Distributed Heterogeneous Vertically IntegrateD ENergy Efficient Data centres

Lead Research Organisation: Lancaster University
Department Name: Computing & Communications


Our world is in the midst of a "big data" revolution, driven by the ubiquitous ability to gather, analyse, and query datasets of unprecedented variety and size. The sheer storage volume and processing capacity required to manage these datasets has resulted in a transition away from desktop processing and toward warehouse-scale computing inside data centres. State-of-the-art data centres, employed by the likes of Google and Facebook, draw 20-30 MW of power, equivalent to 20,000 homes, with these companies needing many data centres each. The global data centre energy footprint is estimated at around 2% of the world's energy consumption and doubles every five years [33, 34]. Contemporary data centres have an average overhead of 90% [32], meaning that they consume up to 1.9 MW to deliver 1 MW of IT support; this is not cost-effective or environmentally sound. If the exponential data growth and processing capacity are to scale in the way that both the public and industry have come to rely upon, we must tackle the data centre energy crisis or face the reality of stagnated progress. With the semiconductor industry's inability to further lower operating voltages in processor and memory chips, the challenge is in developing technologies for large-scale data-centric computation with energy as a first-order design constraint.
The DIVIDEND project attacks the data centre energy efficiency bottleneck through vertical integration, specialisation, and cross-layer optimisation. Our vision is to present heterogeneous data centres, combining CPUs, GPUs, and task-specific accelerators, as a unified entity to the application developer and let the runtime optimise the utilisation of the system resources during task execution. DIVIDEND embraces heterogeneity to dramatically lower the energy per task through extensive hardware specialisation while maintaining the ease of programmability of a homogeneous architecture. To lower communication latency and energy, DIVIDEND leverages SoC integration and prefers a lean point-to-point messaging fabric over complex connection-oriented network protocols. DIVIDEND addresses the programmability challenge by adapting and extending the industry-led heterogeneous systems architecture programming language and runtime initiative to account for energy awareness and data movement. DIVIDEND provides for a cross-layer energy optimisation framework via a set of APIs for energy accounting and feedback between hardware, compilation, runtime, and application layers. The DIVIDEND project will usher in a new class of vertically integrated data centres and will take a first stab at resolving the energy crisis by improving the power usage effectiveness of data centres by at least 50%.
Description We have shown that by optimizing and scheduling the code in different ways different performance and energy trade-offs can be achieved on heterogeneous multi-core architectures. This demonstrates that compiler-based techniques can play a key role in performing energy and performance optimizations for heterogeneous multi- and many-core systems.

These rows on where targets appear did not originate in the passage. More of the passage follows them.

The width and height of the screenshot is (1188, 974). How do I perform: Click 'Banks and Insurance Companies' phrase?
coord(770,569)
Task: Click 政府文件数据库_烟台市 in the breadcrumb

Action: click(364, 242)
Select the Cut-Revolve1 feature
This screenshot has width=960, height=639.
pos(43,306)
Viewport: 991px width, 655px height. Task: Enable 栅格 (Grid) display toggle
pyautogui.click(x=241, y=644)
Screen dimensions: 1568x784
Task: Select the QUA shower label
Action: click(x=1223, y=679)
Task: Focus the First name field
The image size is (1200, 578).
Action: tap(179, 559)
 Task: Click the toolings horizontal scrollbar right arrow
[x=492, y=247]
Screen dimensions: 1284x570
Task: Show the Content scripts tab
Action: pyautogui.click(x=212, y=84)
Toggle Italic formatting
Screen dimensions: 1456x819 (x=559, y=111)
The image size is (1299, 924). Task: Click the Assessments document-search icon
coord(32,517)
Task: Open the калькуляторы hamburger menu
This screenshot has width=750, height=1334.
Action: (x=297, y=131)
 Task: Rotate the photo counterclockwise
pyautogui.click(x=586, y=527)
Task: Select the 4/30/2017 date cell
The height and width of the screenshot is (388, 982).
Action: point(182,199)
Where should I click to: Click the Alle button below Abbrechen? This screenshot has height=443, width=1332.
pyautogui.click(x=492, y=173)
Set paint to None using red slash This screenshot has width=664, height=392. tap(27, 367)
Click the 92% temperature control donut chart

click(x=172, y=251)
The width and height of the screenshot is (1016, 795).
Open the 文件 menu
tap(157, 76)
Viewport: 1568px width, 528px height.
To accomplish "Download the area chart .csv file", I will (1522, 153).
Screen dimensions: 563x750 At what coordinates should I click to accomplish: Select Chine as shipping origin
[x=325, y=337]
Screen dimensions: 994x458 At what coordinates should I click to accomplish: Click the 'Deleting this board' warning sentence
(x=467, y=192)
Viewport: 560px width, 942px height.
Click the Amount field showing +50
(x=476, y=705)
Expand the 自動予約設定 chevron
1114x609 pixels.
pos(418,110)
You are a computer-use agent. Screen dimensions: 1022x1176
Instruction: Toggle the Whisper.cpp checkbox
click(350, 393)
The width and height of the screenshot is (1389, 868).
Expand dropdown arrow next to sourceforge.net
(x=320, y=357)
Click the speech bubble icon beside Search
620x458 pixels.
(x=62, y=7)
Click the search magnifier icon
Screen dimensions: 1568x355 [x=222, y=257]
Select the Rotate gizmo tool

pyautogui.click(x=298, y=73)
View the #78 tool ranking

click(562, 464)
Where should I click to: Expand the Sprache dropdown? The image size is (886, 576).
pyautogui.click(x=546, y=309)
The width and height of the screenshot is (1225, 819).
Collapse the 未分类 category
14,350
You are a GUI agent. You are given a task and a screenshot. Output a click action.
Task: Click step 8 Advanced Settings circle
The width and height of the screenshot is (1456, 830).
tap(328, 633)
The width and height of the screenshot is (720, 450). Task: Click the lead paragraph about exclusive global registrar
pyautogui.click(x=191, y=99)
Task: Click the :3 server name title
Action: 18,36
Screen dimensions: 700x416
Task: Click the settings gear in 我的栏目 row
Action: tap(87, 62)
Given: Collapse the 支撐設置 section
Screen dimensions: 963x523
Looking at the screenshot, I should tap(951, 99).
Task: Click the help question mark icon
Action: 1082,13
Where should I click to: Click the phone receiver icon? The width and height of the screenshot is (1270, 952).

We also perform the first comprehensive study the effectiveness of different power capping techniques. This provides the insights to design better power and performance optimization techniques in the future. We are among the first to show that deep learning can be used to replace compiler heuristics, leading to far better performance on parallel GPGPU programs.
Exploitation Route We have released our prototyping compile tool as open source. It can be downloaded from https://github.com/zwang4/dividend.

We have also published our results in over 10 papers from which the research community can benefit from our key finding.
Sectors Digital/Communication/Information Technologies (including Software)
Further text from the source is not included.